Commentaar: Debatteren over bestaan van God onmogelijk werk
Was het een debat of een steekspel? Die vraag kan achteraf gesteld worden naar aanleiding van de discussie, deze week in Amsterdam, tussen twee atheïsten en twee christenen. Centraal stonden twee vragen: Is het geloof in God redelijk? En: Is massaal ongeloof funest voor de samenleving?
Eindconclusie van de toehoorders was: Niemand heeft gewonnen. Het ene duo overtuigde het andere tweetal niet. Eigenlijk ging het slechts om uitwisseling van standpunten. De argumenten die de een aandroeg, werden onmiddellijk door de opponent van tafel geveegd. En omgekeerd. Van toenadering was beslist geen sprake en geen duo kan zeggen de ander schaakmat te hebben gezet.

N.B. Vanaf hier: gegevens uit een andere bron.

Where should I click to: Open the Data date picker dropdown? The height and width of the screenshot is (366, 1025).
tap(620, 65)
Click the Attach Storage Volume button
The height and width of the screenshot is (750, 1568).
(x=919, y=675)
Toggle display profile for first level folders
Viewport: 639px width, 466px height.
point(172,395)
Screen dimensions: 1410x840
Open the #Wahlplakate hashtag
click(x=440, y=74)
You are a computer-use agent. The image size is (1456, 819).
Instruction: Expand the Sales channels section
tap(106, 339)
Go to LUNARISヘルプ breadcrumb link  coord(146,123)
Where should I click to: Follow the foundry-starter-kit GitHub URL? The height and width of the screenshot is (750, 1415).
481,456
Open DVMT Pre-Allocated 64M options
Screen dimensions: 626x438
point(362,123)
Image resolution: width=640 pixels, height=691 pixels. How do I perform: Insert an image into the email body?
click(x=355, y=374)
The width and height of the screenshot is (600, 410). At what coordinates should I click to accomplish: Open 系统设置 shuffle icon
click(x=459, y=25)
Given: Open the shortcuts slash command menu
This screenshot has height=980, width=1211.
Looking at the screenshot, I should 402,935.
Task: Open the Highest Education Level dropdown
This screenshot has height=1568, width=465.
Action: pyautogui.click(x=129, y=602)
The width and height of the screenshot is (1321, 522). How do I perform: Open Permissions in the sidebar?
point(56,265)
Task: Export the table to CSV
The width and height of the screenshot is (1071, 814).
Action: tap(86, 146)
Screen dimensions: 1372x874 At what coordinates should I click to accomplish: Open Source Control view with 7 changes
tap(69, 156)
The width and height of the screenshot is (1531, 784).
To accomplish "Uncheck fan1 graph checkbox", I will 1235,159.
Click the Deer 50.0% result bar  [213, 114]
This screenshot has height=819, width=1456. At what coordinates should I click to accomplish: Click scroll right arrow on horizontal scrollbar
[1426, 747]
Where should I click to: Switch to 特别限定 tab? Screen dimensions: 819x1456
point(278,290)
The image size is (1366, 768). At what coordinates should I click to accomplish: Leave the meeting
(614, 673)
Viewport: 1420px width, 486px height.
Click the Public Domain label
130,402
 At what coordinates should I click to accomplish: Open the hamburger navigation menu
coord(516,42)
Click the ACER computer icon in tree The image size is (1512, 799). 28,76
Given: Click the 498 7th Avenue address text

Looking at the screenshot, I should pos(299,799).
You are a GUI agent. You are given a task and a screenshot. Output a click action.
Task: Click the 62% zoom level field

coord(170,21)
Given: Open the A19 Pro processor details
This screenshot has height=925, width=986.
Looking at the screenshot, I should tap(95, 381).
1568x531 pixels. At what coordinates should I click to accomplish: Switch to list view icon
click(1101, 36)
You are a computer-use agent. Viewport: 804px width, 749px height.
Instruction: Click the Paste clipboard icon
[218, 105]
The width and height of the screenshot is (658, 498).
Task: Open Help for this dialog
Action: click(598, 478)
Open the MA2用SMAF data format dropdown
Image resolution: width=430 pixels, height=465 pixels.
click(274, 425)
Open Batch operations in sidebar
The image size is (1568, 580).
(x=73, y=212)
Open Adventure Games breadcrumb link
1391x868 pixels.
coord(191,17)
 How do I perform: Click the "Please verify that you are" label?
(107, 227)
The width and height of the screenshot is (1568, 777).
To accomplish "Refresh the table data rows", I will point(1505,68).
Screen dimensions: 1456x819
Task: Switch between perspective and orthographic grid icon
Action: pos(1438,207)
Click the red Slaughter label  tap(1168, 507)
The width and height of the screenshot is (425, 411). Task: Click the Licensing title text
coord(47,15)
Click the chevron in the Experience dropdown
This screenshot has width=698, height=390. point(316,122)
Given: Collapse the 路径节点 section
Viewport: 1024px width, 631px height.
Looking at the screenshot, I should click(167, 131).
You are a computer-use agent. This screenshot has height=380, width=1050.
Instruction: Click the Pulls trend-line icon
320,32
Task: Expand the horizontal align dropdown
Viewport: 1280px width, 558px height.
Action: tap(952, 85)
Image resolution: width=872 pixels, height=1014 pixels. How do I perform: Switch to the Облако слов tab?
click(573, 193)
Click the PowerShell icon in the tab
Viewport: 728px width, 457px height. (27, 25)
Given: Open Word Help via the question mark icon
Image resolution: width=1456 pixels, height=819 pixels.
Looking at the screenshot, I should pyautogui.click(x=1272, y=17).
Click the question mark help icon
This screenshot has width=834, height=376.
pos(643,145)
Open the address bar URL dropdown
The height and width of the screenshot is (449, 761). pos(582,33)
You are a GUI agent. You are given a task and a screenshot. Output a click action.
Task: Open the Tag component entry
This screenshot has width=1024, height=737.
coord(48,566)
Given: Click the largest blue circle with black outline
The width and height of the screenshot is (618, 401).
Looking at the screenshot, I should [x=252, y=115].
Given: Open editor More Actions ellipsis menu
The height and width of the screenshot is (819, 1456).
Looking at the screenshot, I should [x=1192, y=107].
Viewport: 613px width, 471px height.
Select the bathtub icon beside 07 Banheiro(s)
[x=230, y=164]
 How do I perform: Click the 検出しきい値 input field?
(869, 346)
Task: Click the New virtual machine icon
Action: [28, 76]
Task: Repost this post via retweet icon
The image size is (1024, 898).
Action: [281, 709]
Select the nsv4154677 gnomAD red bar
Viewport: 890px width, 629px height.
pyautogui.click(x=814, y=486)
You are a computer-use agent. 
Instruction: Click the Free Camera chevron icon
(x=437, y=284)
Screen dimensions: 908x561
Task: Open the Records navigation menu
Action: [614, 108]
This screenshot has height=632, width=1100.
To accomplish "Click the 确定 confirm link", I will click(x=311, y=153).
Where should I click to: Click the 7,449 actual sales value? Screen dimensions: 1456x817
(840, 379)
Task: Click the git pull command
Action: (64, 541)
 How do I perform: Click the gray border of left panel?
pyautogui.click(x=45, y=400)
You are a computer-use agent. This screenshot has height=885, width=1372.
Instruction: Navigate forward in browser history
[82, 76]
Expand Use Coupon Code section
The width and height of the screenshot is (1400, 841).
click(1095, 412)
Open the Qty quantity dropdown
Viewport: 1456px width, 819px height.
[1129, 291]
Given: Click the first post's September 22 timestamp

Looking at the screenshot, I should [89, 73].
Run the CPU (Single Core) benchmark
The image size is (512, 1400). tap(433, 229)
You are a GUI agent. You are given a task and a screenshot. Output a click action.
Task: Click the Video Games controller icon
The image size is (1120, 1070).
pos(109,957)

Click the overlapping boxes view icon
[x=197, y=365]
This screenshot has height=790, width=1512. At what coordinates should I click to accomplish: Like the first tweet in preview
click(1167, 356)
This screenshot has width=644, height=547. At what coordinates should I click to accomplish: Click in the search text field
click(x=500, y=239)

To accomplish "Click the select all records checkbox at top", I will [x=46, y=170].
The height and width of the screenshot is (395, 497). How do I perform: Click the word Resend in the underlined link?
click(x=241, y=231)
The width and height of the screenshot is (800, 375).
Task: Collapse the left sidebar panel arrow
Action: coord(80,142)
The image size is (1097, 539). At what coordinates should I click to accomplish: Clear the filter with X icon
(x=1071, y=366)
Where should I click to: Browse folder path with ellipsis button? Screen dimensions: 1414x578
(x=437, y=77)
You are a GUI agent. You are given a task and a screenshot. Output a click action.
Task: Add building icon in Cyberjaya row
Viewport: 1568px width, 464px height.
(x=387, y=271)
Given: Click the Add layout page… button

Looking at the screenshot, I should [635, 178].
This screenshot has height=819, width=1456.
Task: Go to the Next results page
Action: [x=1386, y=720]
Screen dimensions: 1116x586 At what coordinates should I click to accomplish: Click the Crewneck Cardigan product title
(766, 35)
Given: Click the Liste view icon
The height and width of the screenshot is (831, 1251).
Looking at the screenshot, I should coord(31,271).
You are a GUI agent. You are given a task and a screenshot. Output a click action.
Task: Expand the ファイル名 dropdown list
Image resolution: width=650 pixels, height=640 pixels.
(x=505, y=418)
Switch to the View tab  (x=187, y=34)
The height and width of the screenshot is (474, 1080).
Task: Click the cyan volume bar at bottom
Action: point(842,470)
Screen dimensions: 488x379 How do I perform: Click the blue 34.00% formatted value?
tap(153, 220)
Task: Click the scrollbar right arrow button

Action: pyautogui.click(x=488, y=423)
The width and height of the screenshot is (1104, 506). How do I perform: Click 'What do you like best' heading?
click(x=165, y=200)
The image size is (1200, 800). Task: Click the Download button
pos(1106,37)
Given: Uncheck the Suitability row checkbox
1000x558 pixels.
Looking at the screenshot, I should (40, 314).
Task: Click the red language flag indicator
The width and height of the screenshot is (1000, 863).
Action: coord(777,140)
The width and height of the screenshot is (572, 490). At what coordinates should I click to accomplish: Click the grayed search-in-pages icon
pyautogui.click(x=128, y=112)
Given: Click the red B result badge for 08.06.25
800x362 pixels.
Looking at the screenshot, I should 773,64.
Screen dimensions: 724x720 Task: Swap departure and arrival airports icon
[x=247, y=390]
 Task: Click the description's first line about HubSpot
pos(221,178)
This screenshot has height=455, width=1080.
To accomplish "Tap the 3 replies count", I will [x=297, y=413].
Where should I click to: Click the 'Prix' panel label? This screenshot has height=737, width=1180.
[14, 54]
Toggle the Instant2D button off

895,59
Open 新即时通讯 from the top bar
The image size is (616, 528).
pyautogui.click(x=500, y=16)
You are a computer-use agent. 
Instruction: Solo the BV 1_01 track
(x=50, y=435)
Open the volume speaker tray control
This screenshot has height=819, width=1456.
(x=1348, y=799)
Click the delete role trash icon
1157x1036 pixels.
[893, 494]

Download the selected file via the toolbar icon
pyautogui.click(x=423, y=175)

Verrassend is die uitkomst niet. Niemand had echt verwacht dat de atheïstische filosofen Boudry en Philipse zich door de theoloog Paas of de filosoof Peels –beiden christen– zouden laten overtuigen. Evenmin was te veronderstellen dat de twee christenen hun geloof zouden afzweren. Dat laatste is maar gelukkig ook.
Vreemd is dat ook niet. Wie probeert met redelijke argumenten het bestaan van God te verdedigen, weet dat je wellicht een eind kunt komen maar nooit het allesbeslissende redelijke argument kunt aanvoeren. Niet voor niets zei de Britse evangelicale theoloog Alister McGrath: „Uitspraken over God zijn altijd geloofsuitspraken, zelfs die van een atheïst.”
Tegen die achtergrond moet dan ook het standpunt van de befaamde Britse theoloog Martin Lloyd-Jones worden gezien die nooit inging op uitnodigingen voor een debat over het geloof in God. „Over het bestaan van God wordt niet gediscussieerd. Dat is geen onderwerp voor een debat”, zo was steevast zijn antwoord.
Christenen beseffen terdege dat het spreken over God altijd tekortschiet. Dat zullen Paas en Peels zich ook gerealiseerd hebben. Ons menselijk brein en onze woorden zijn nooit toereikend om de grootheid van God te omschrijven. En zeker het verdedigen van het geloof in God tegenover ongelovigen is eigenlijk onbegonnen werk. Calvijn zei niet voor niets: „Buiten Christus is God voor ons mensen een labyrint waarin je verdwaalt.”
Is daarmee elk debat bij voorbaat zinloos? Dat niet, mits men de beperkingen zich maar realiseert. Het geloof in God is uiteindelijk niet te beredeneren. Tegelijk zullen christenen zich meer en meer moeten realiseren dat de moderne, sterk geseculariseerde samenleving hen steeds meer zal vragen rekenschap van hun geloof te geven. Tegen die achtergrond is de discussie die Paas en Peels aangingen moedig te noemen en positief te waarderen. Te vaak zwijgen christenen in het publieke debat. Maar daarbij zal meer de toevlucht genomen moeten worden tot het tonen van wat het geloof voor jou persoonlijk betekent, dan tot het beredeneren op grond van rationele argumenten. Daarnaast is het zeker van belang om ook en vooral de manco’s van het ongeloof bloot te leggen. Die zijn wel rationeel aan de kaak te stellen. Ongeloof is wishful thinking. Augustinus zei al: „Niemand loochent God dan alleen hij die er belang bij heeft te veronderstellen dat Hij niet bestaat.”